(LISTED ENTRIES)
★ ★ ★ ★

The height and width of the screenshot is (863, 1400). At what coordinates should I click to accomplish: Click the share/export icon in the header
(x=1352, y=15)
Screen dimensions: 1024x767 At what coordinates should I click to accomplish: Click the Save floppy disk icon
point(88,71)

★ ★ ★ ★

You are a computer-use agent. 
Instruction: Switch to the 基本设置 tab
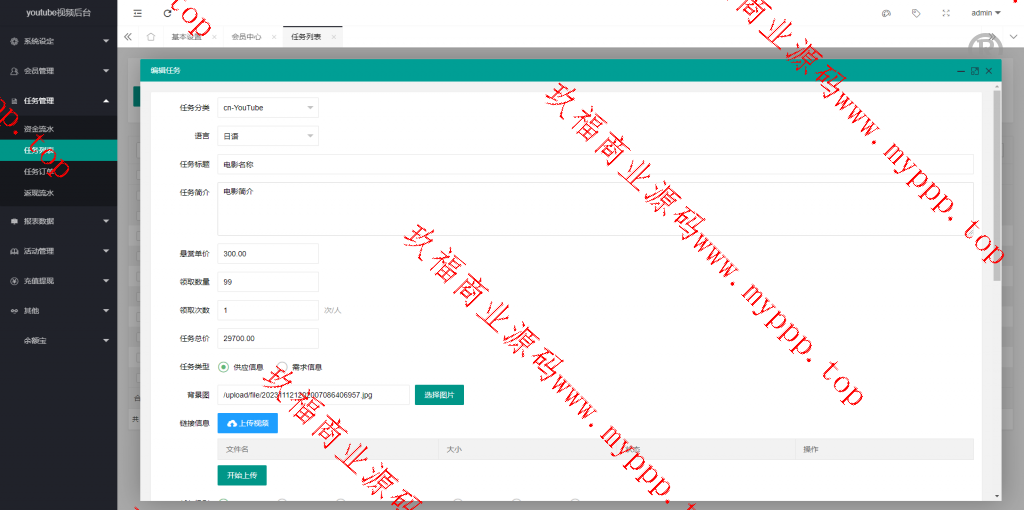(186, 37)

★ ★ ★ ★

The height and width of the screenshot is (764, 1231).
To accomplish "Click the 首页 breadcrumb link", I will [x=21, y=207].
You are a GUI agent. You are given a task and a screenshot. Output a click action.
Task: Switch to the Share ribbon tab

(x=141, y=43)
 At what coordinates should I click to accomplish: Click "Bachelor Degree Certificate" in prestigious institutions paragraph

★ ★ ★ ★

(SHORT EXERCISE) Swap "breadcrumb link" for "navigation link" in everything from the line containing "The height and width of the screenshot is (764, 1231)." down to the line containing "prestigious institutions paragraph", and return only those lines with nothing else altered.

(FINAL ANSWER)
The height and width of the screenshot is (764, 1231).
To accomplish "Click the 首页 navigation link", I will [x=21, y=207].
You are a GUI agent. You are given a task and a screenshot. Output a click action.
Task: Switch to the Share ribbon tab

(x=141, y=43)
 At what coordinates should I click to accomplish: Click "Bachelor Degree Certificate" in prestigious institutions paragraph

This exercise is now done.